[Stored records]
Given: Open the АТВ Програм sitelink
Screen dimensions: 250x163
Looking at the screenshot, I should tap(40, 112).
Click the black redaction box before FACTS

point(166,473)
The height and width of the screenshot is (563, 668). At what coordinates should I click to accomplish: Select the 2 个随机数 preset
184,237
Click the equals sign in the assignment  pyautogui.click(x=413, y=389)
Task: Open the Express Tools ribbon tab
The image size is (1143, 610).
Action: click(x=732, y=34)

- [PROBLEM DESCRIPTION]:
Go through the records above and copy each one exactly.

- [TASK OUTPUT]:
Given: Open the АТВ Програм sitelink
Screen dimensions: 250x163
Looking at the screenshot, I should tap(40, 112).
Click the black redaction box before FACTS

point(166,473)
The height and width of the screenshot is (563, 668). At what coordinates should I click to accomplish: Select the 2 个随机数 preset
184,237
Click the equals sign in the assignment  pyautogui.click(x=413, y=389)
Task: Open the Express Tools ribbon tab
The image size is (1143, 610).
Action: click(x=732, y=34)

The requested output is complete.